Cosa accadrebbe se una sconosciuta piombasse a Cipro per sventare i piani diabolici di Iago e restituisse a Otello la fiducia nella sua bella compagna? E che fine farebbe l'amore tra Giulietta e Romeo se qualcuno svelasse la loro relazione segreta prima di ogni spargimento di sangue donando pace e serenità alle famiglie Capuleti e Montecchi? Basta poco per trasformare due delle più famose tragedie del bardo in esilarati commedie piene di colpi di scena ed erotismo omosessuale. Perché se l'autrice è una delle scrittrici canadesi femministe più radicali, lesbica dichiarata e autrice di programmi TV di successo, è chiaro che gli ingredienti non possono che essere confusione sessuale, divertimento ma anche misteriosa ricerca di se stessi.

Ann-Marie Macdonald, 46enne di Toronto, si accosta al teatro come attrice negli anni '70 e '80, nelle compagnie di sperimentazione canadesi che usano processi di scrittura collettiva; lavora anche con la televisione e il cinema e nel 1988 arriva al successo come autrice proprio con "Buonanotte Desdemona (buongiorno Giulietta)". La protagonista Costanza Ledbelly sta portando a termine la sua tesi di dottorato presso la Regia Università Queen's in cui cerca di dimostrare, decifrando un oscuro manoscritto, che all'origine del plot delle due tragedie shakespeariane ci sarebbero commedie scritte molto tempo prima.

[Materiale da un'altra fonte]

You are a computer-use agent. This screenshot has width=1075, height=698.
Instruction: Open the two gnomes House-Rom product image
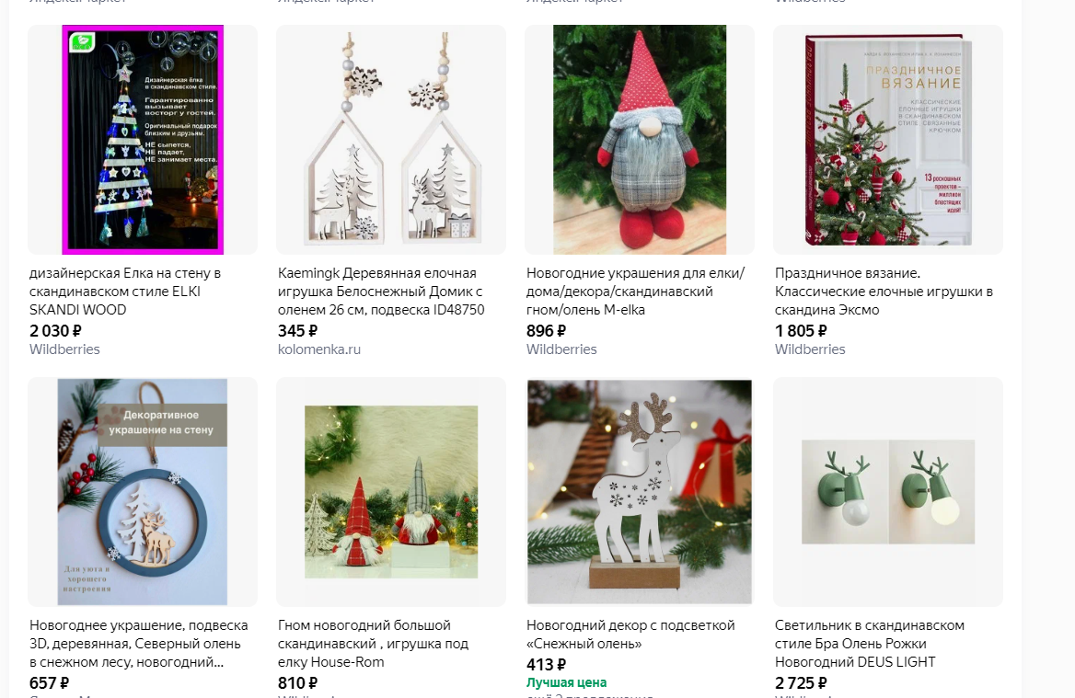click(x=391, y=492)
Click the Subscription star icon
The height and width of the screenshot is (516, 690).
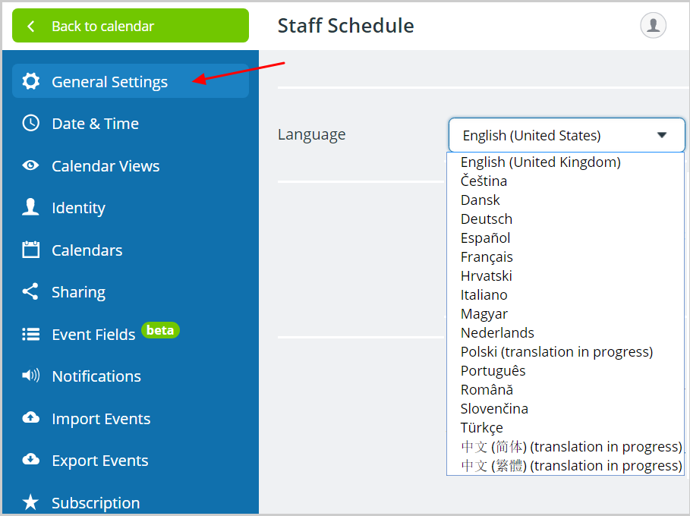point(31,502)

Ma proprio quando la sua ricerca sembra destinata a fallire, l'imbranatissima Costanza si ritrova magicamente nel luogo dell'azione: prima a Cipro dove convince Otello della fedeltà di Desdemona, salvo poi trovarsi a fronteggiare il carattere battagliero di questa, e poi a Verona dove Giulietta, stanca del maritino Romeo, si innamorerà di lei perdutamente.

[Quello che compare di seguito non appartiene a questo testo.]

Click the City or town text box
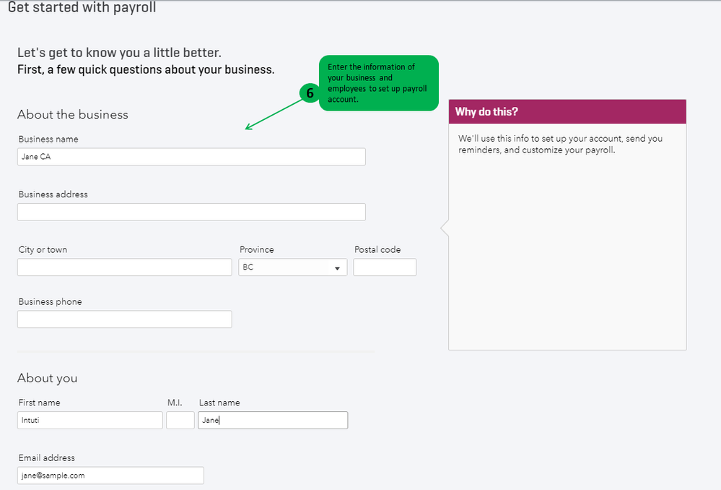This screenshot has width=721, height=490. pyautogui.click(x=124, y=267)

Nel testo della Macdonald compaiono anche stralci o semplici battute delle opere di Shakespeare che danno alla lettura una piacevole complessità, arricchita anche dai tanti riferimenti alchemici. Il testo è stato messo in scena molte volte, con successo; in una delle ultime edizioni la stessa autrice ha partecipato come attrice nel ruolo della protagonista. La lettura del copione, però, dà l'impressione di essere molto più intrigante di qualsiasi messa in scena: permette di gustare appieno la molteplicità di livelli che costruiscono la drammaturgia, a partire da quello più evidente legato alla comicità, ma anche altri più sottili che affrontano il tema dell'identità femminile e del ruolo sessuale. Nel testo, infatti, la Macdonald propone una visione delle eroine shakespeariane ribaltata, presentandole come donne fortemente capaci di autodeterminazione, per niente succubi dei loro compagni che anzi si perdono facilmente davanti alle avversità. Insomma "Buonanotte Desdemona (buongiorno Giulietta)" è sicuramente un bel libro da leggere, chissà se è altrettanto efficace in teatro.